Every year business news and analysis website 24/7 Wall St. Publishes a list of 10 brands they think won’t be around in a year’s time. Last year there were spot on with some brands in the technology and entertainment spaces with T-Mobile (subsumed by AT&T) and Blockbuster (RIP).
This year’s list features companies that, only a year ago, would have been considered safe bets. Be it a case of current events or an inexorable decline, the latter half of 2011 will be make or break for some household names.
Some of those named in the list will more than likely stutter through to 2013 – they’re simply too well-backed to fail. That’s not to say some big names won’t be ripe for acquisition and repackaging, and the 24/7 Wall St. forecast asks some interesting questions, about how big companies are wrangling their way back to profitability, with predictably disastrous results.
Nokia
Top of the list, unfairly, is Nokia. Bashing the Finnish mobile phone company has become a safe tactic following the rebranding of the Ovi store and the failure of the N9. Former Microsoft executive Stephen Elop has presided over a wholesale boardroom clearout, and an alarming memo from himself to staff likening the company to an “oil rig on fire”. Also on the way out are 4,000 jobs; the Symbian operating system (brought back in-house after a brief period as an open source project); and involvement in MeeGo, the mobile operating system developed in association with Intel. Last week’s launch of the N9, Nokia’s first – likely only – MeeGo handset showed what might have been, but the Asia-only device will be seen as only a footnote in the company’s history. At the same time as N9 videos were appearing on YouTube, pictures of a similar Nokia-branded handset running Windows Phone 7 appeared – consider this the real shape of things to come.
All of the above points to a company struggling to get a grip on the smartphone space, a space that has passed it by completely as usability came to trump hardware specification. Nokia devices have always been technically excellent, but users are simply done with Symbian. The decision to adopt Windows Phone 7 on all Nokia smartphones from next year is audacious, and it might just work, or at least stop the rot.
Will Nokia be around this time next year? Of course. But it will be low-end handsets, not smartphones that will keep it afloat. Boutique brand status a la HTC does not beckon.
MySpace
A more obvious casualty is MySpace. The once-dominant social network has failed to match Facebook in any department since its takeover by News Corp. Its attempted metamorphosis from social network to content curation service hasn’t worked. Between January and February alone the network lost 14.4% of its base, bringing it to a lean 63 million users – a year-on-year decrease of 43.2%. News Corp is looking for a quick sale and its only hope is that it will do better than AOL did with Bebo, which it bought for $850 million and sold for less than $10 million last year.

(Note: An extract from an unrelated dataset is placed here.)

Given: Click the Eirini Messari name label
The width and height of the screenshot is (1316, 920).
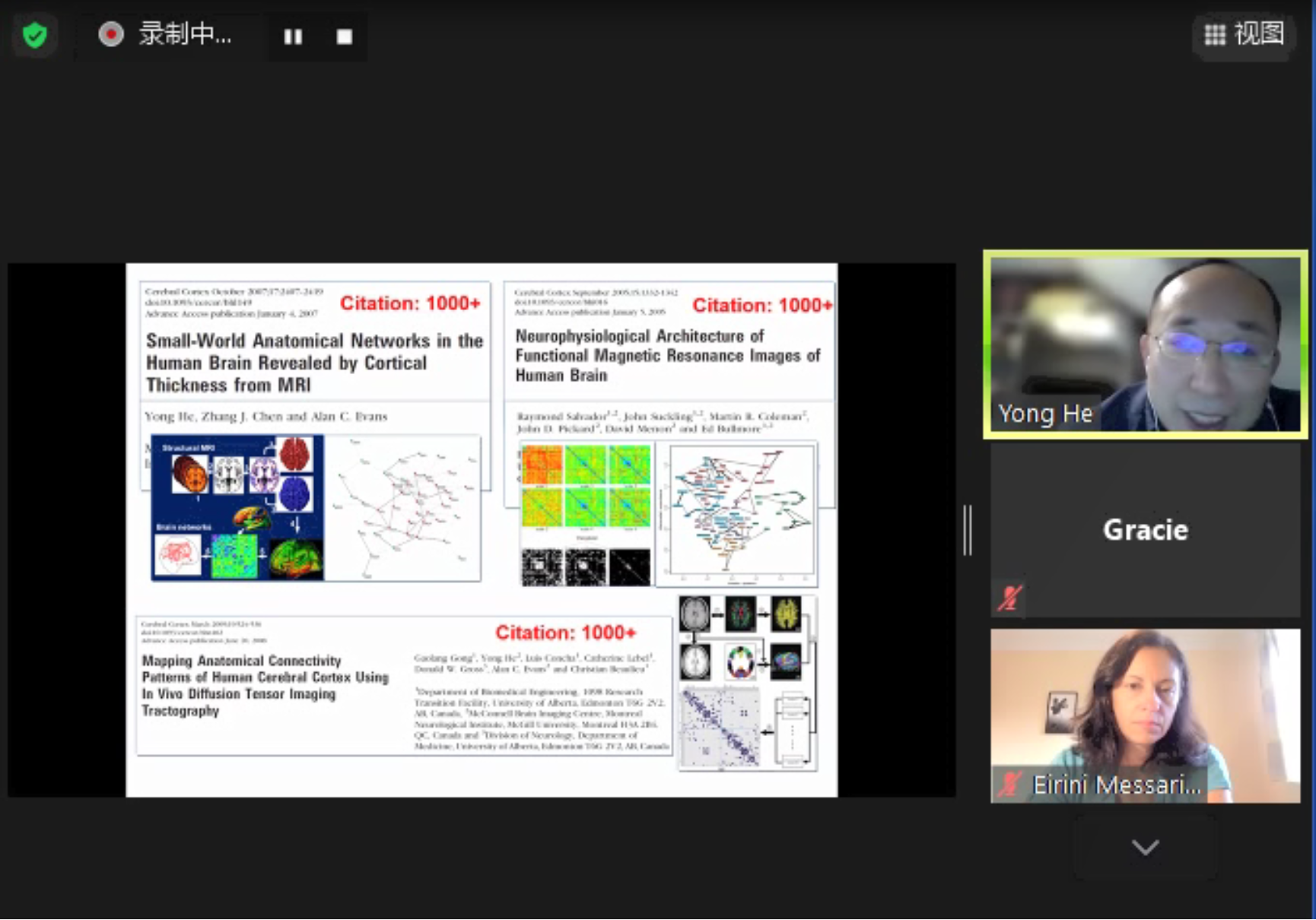Looking at the screenshot, I should pos(1116,785).
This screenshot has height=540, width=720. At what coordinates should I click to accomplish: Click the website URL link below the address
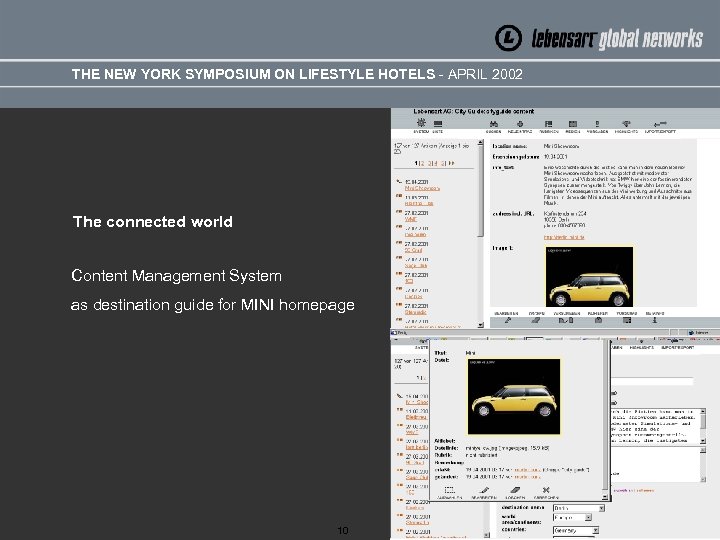pyautogui.click(x=566, y=237)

Will MySpace be around next year? If Facebook goes public you can expect the shutters to go down.
Sony
Japanese electronics behemoth Sony gets two mentions on the 24/7 list. A combination of the Japan Earthquake, attacks by hackers, struggling Blu-ray sales in the wake of online rental services like Netflix, and its virtual absence from the mobile space have all taken their toll. Last year it posted a loss of $3.1 billion. Something has to give.

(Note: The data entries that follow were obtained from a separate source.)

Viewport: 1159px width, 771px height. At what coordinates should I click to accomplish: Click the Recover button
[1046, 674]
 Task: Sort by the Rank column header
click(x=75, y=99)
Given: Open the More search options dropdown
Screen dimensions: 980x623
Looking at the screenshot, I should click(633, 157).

Under scrutiny on the list are entertainment division Sony Entertainment and mobile phone brand Sony Ericsson.
The important thing to recognise is that these are arms of the same company and can be ‘brought home’ or asset-stripped as required. As such, Sony Pictures could well be sold off owing to a lack of tentpole titles (Spider-Man being it’s only real franchise). It’s conceivable that Sony BMG could also be sold off to another of the ‘Big Five’ record labels.

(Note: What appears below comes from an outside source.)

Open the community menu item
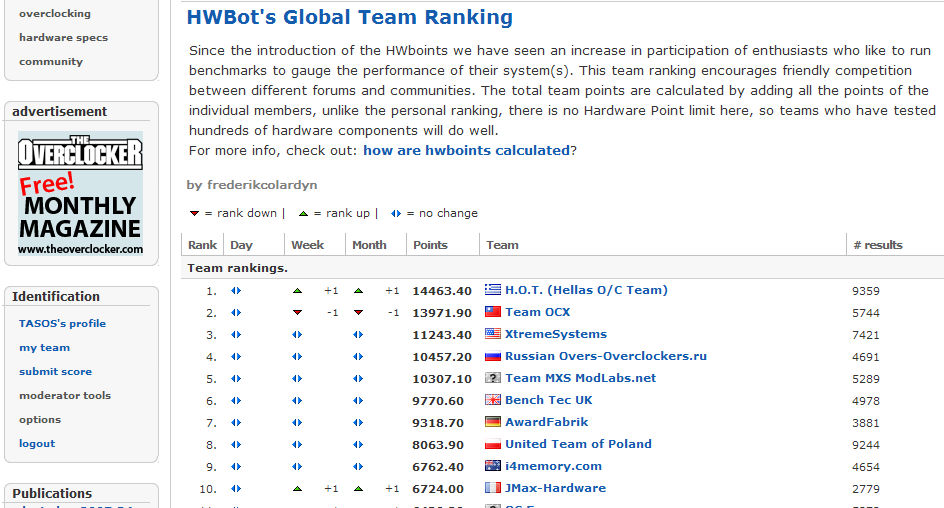The height and width of the screenshot is (508, 944). point(51,61)
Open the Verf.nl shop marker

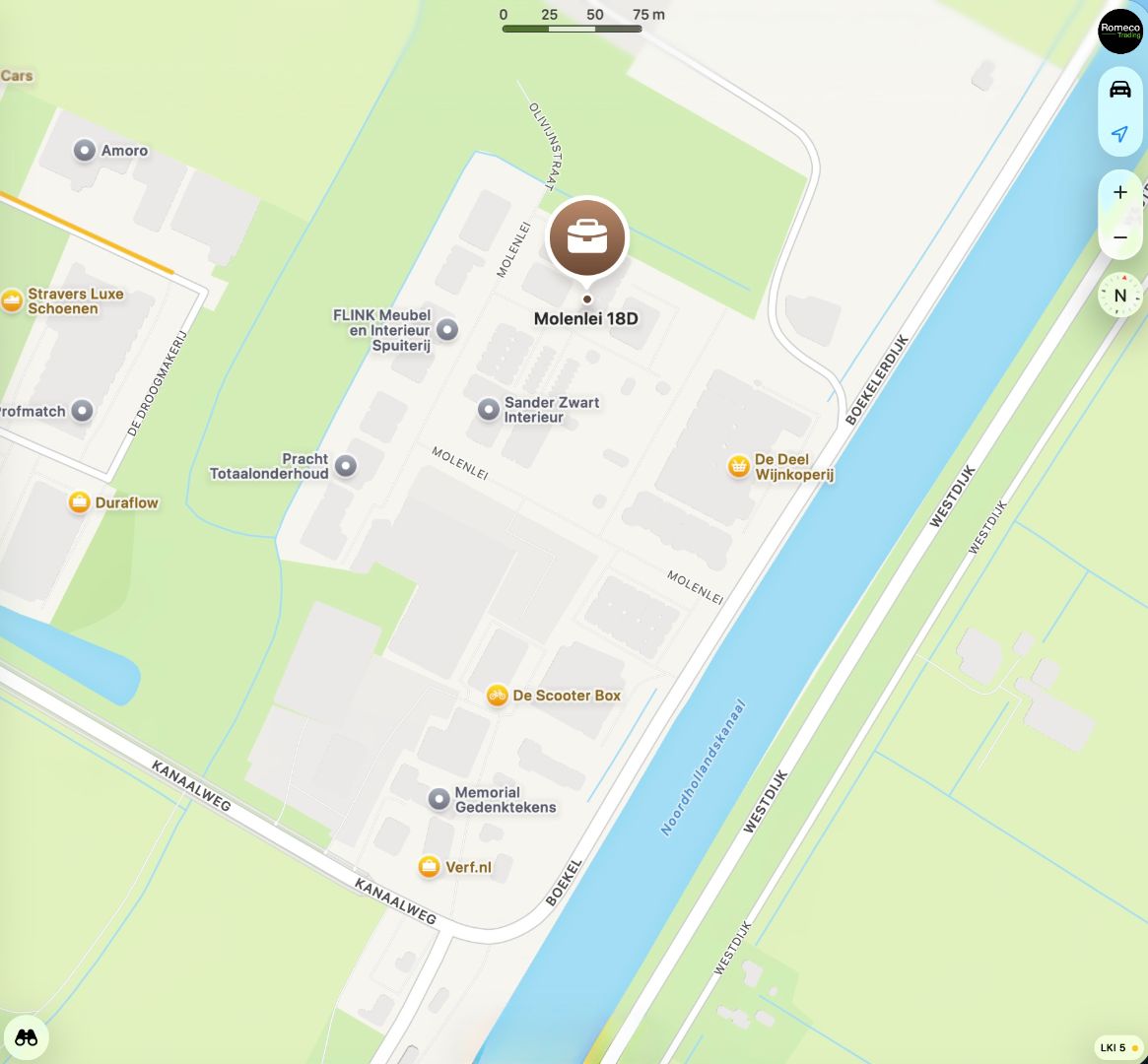(x=429, y=866)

Pulling back from content to focus on devices could be a good move, but that will require an overhaul of Sony Ericsson. Following a bad spell in the smartphone arena with the Satio and Aino, the move to Android is a sound move. The Xperia line is keeping up, even if it isn’t cool as, say, Samsung (ouch), and the Xperia Play has some appeal to gamers. Overall sales, however, have plummeted and HTC has surpassed the Sony Ericsson brand as a whole.
Will Sony do the decent thing by these brands? Any brand retirement will be treated as a restructuring and consumers are unlikely to feel the effects beyond the cosmetic level. The earthquake should be enough to provide a grace period before any big decisions are made. Give it until after supply chains stabilise, sometime in 2012.
All of the above is conjecture. Let’s not forget there are a few noticeable absentees on that list as well. Some observers would say RIM is on its last legs, for one – and that’s before we get into Internet bubble territory. Still, as a piece of mischief making 24/7 Wall St. has done its job.